For scripts that run to completion: wrap in with DataverseClient(...) as client: for automatic connection cleanup (recommended since b6). For notebooks and interactive sessions, the explicit client above is simpler.
Field Name Casing Rule
Getting this wrong causes 400 errors.
| Property type | Convention | Example | When used |
|---|---|---|---|
| Structural (columns) | LogicalName — always lowercase | new_name, new_priority |
Record payload keys |
| Navigation (lookups) | Navigation Property Name — case-sensitive, matches $metadata |
new_AccountId |
@odata.bind keys |
The SDK lowercases structural keys automatically but preserves @odata.bind key casing.
Create a Record
guid = client.records.create("new_ticket", {
"new_name": "Ticket 001",
"new_priority": 100000002, # choice column — integer value, not string
"new_AccountId@odata.bind": "/accounts(<account-guid>)",
})
print(f"Created: {guid}")
@odata.bind notes:
- Key is the Navigation Property Name:
new_AccountId@odata.bind(the SDK preserves casing automatically as of b6, but matching the schema name is still the correct form) - Value is
"/<EntitySetName>(<guid>)"— e.g.,"/accounts(<guid>)" - If you just created the lookup column, wait 5–10 seconds before inserting. Metadata propagation delays cause "Invalid property" errors.

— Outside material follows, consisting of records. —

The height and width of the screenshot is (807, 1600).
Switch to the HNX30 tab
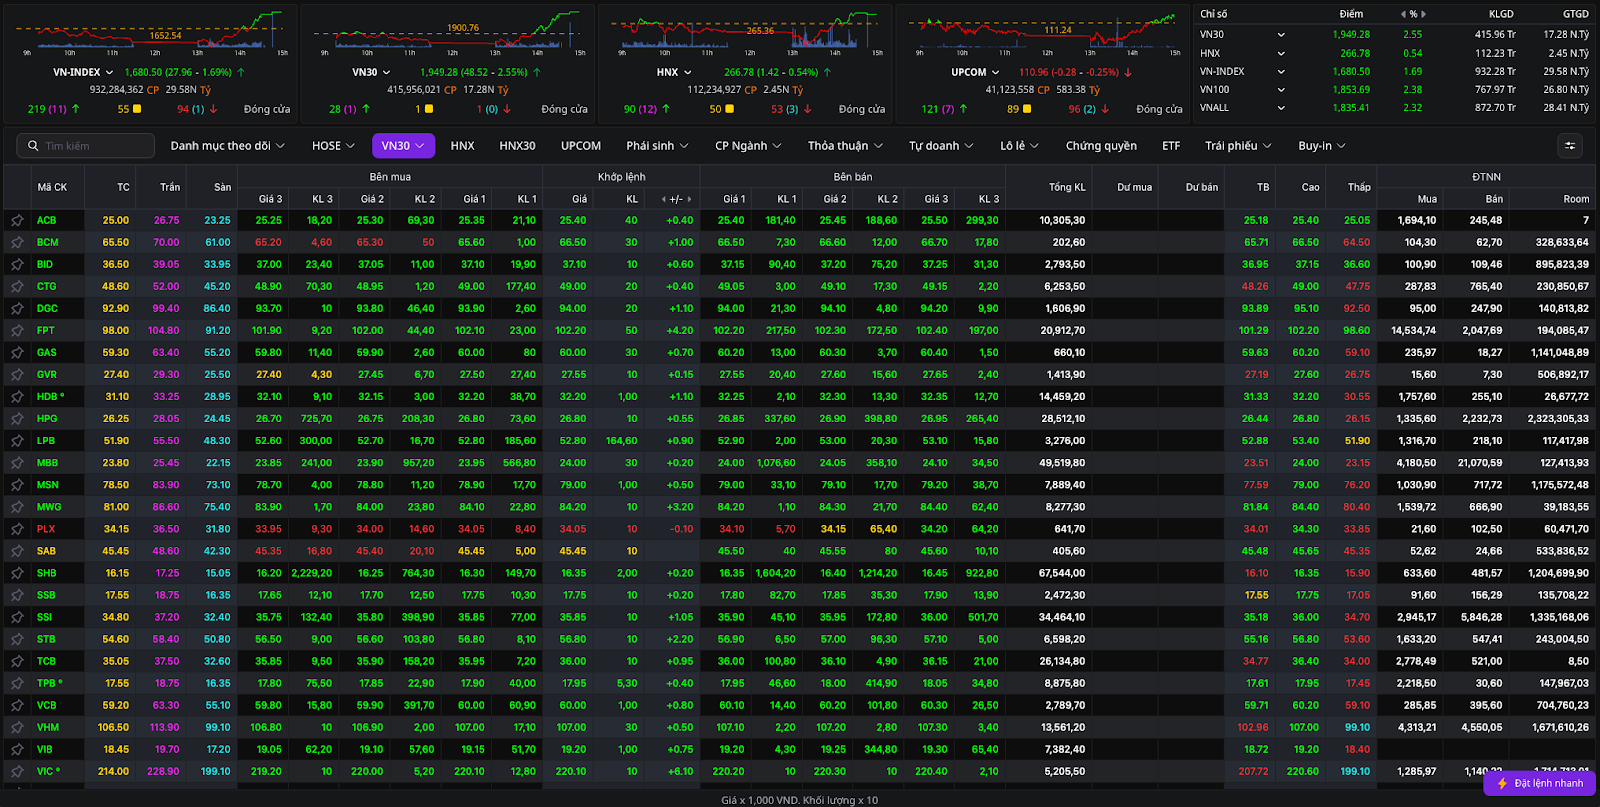tap(517, 146)
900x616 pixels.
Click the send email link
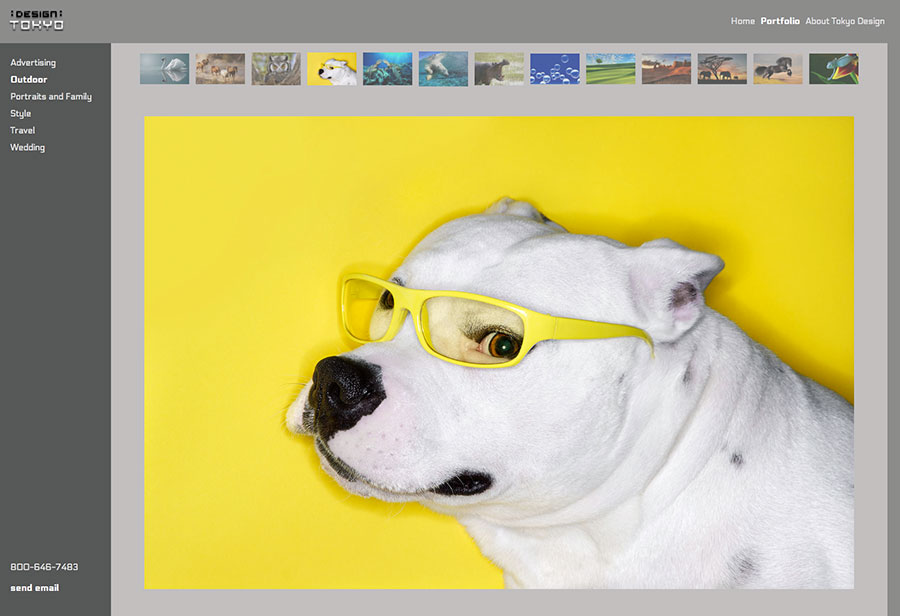pos(34,588)
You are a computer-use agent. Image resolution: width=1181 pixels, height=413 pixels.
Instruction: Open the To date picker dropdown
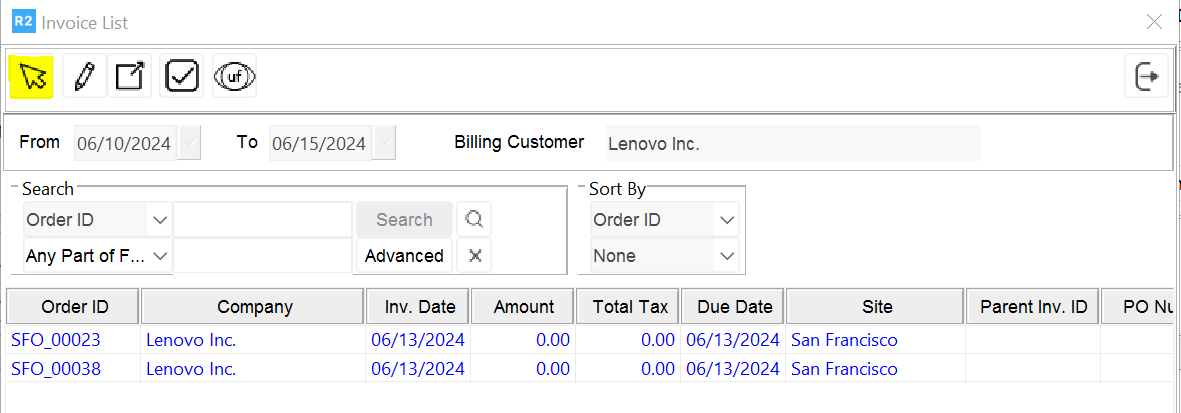pyautogui.click(x=385, y=143)
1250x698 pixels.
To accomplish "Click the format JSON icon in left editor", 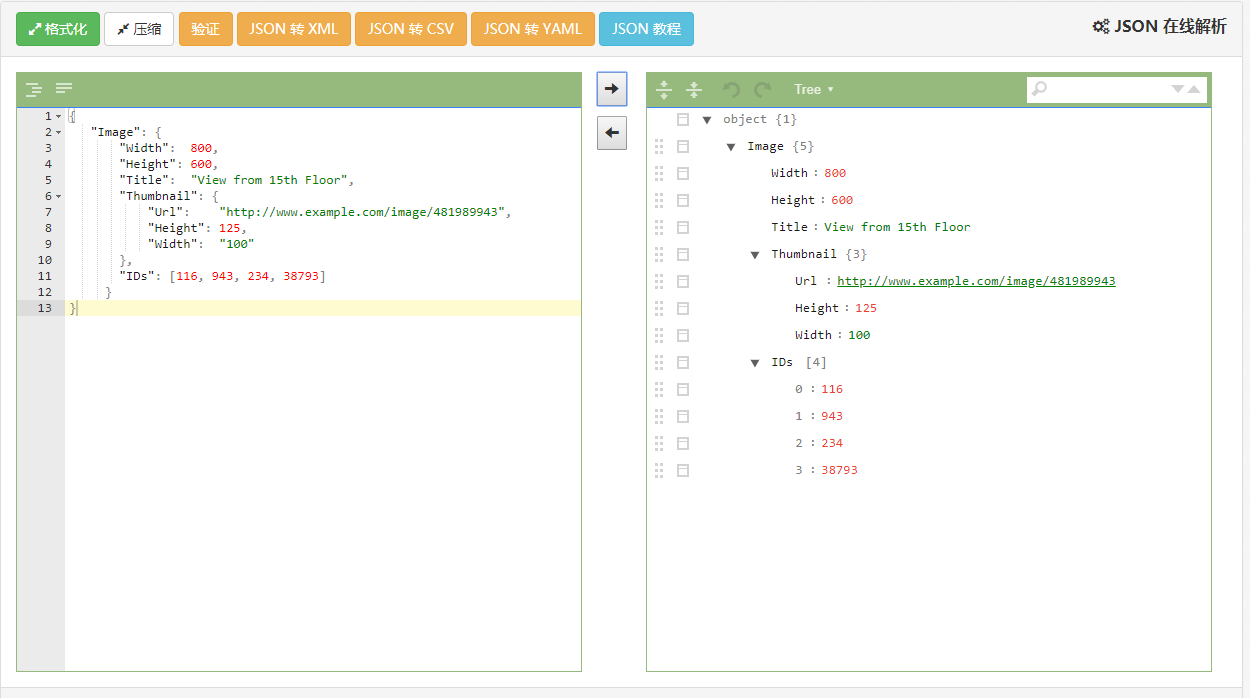I will pos(34,89).
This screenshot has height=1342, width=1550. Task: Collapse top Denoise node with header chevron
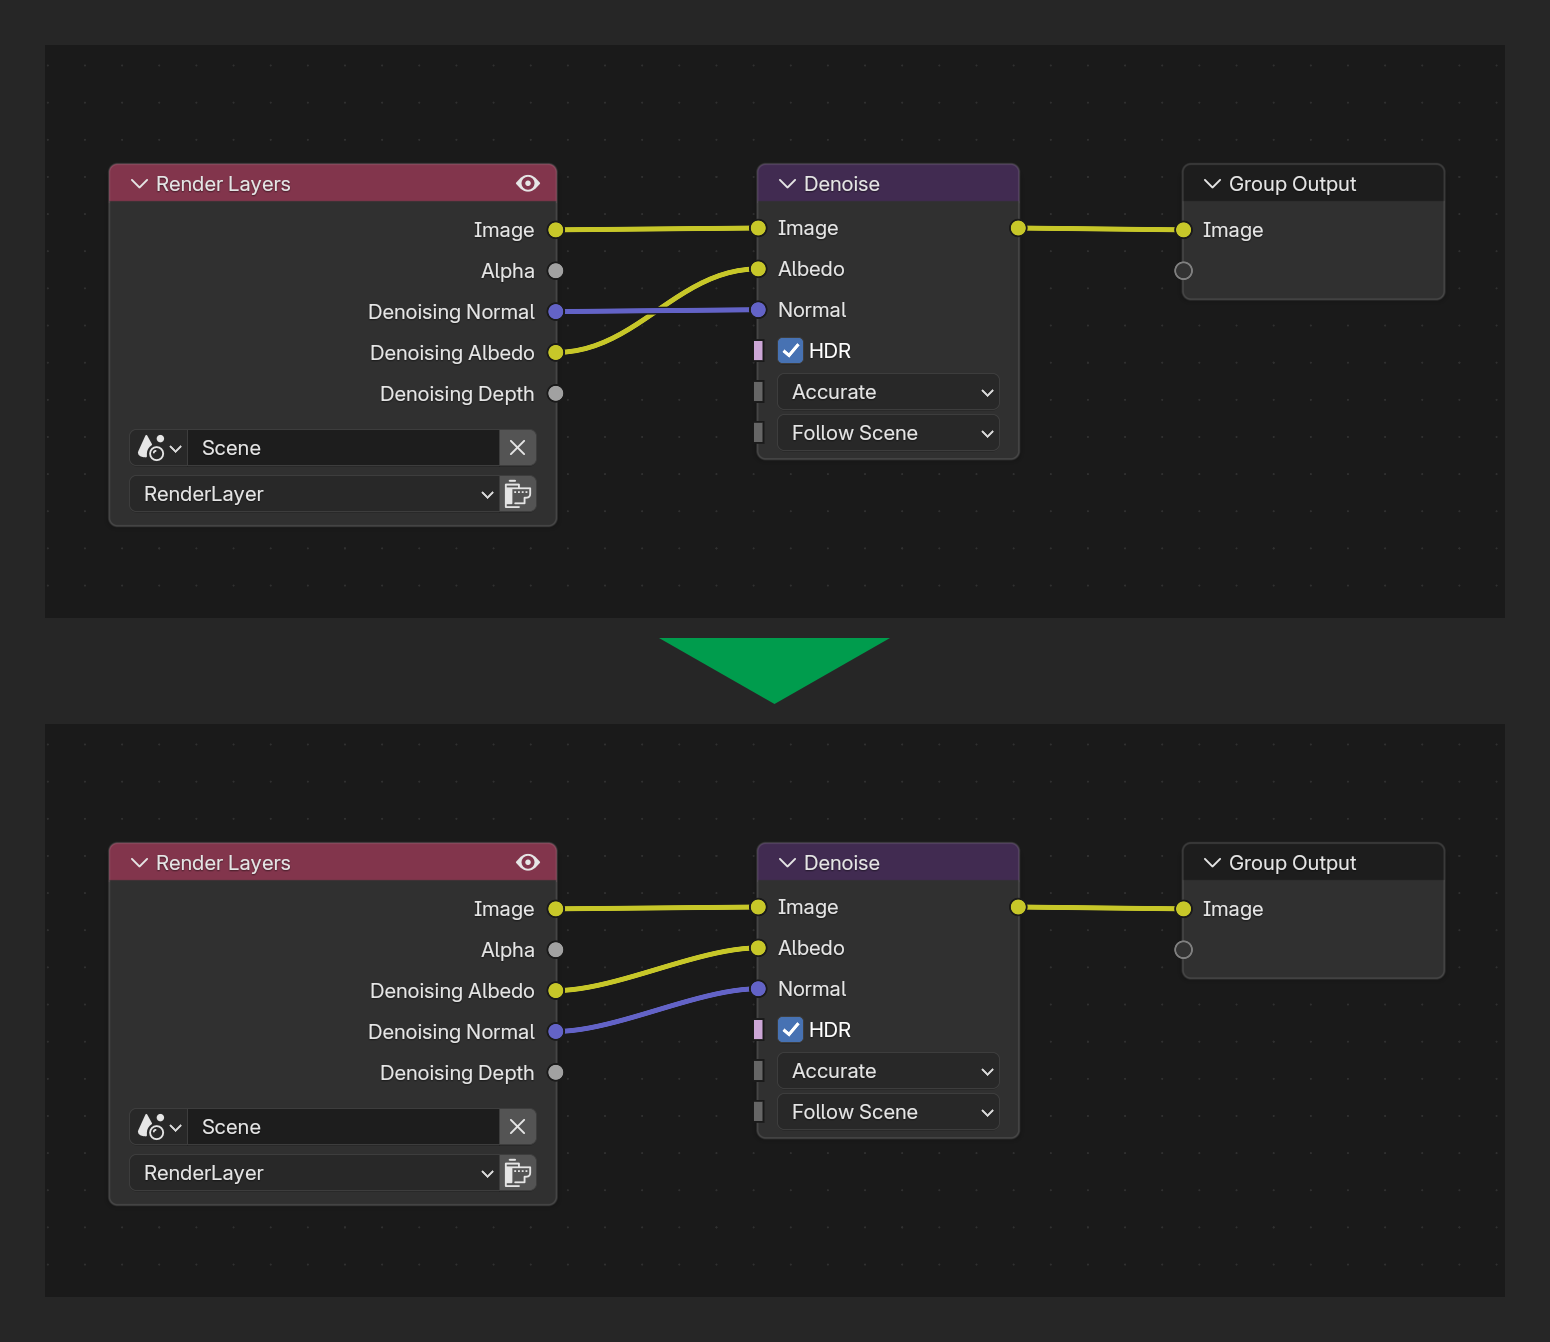pos(787,184)
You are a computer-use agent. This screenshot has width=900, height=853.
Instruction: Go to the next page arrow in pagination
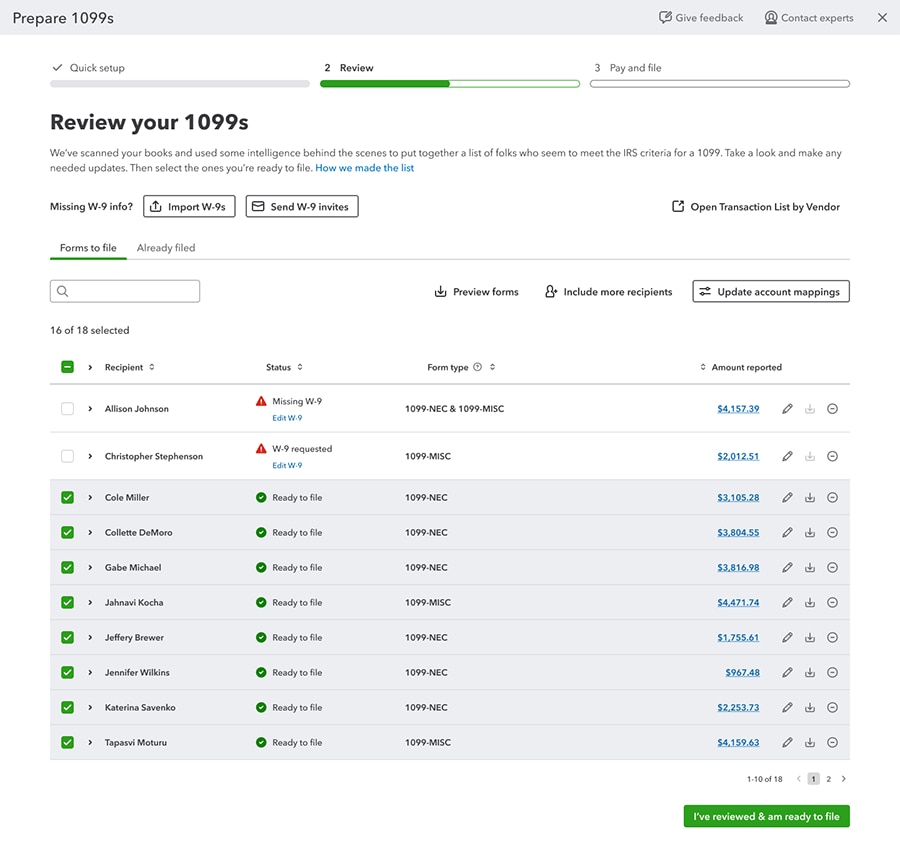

- Choice columns use integer values, not strings:
"new_priority": 100000002(not"High")
Common @odata.bind patterns
| Lookup | Correct key | Wrong |
|---|---|---|
Custom: new_AccountId |
new_AccountId@odata.bind |
new_accountid@odata.bind |
System polymorphic: customerid |
customerid_account@odata.bind |
customerid@odata.bind |
System: parentcustomerid |
parentcustomerid_account@odata.bind |
_parentcustomerid_value@odata.bind |
Find the Navigation Property Name
After creating a lookup via SDK: result.lookup_schema_name is the navigation property name.
For existing system tables, query:
GET /api/data/v9.2/EntityDefinitions(LogicalName='<entity>')/ManyToOneRelationships
?$select=ReferencingEntityNavigationPropertyName,ReferencedEntity
Update a Record
client.records.update("new_ticket", "<record-guid>",
{"new_status": 100000001})
Delete a Record
client.records.delete("new_ticket", "<record-guid>")
Bulk Create (SDK uses CreateMultiple internally)
records = [{"new_name": f"Ticket {i}", "new_priority": 100000000} for i in range(500)]
guids = client.records.create("new_ticket", records)
print(f"Created {len(guids)} records")
Volume guidance: MCP create_record for 1-10 records. SDK for 10+ records.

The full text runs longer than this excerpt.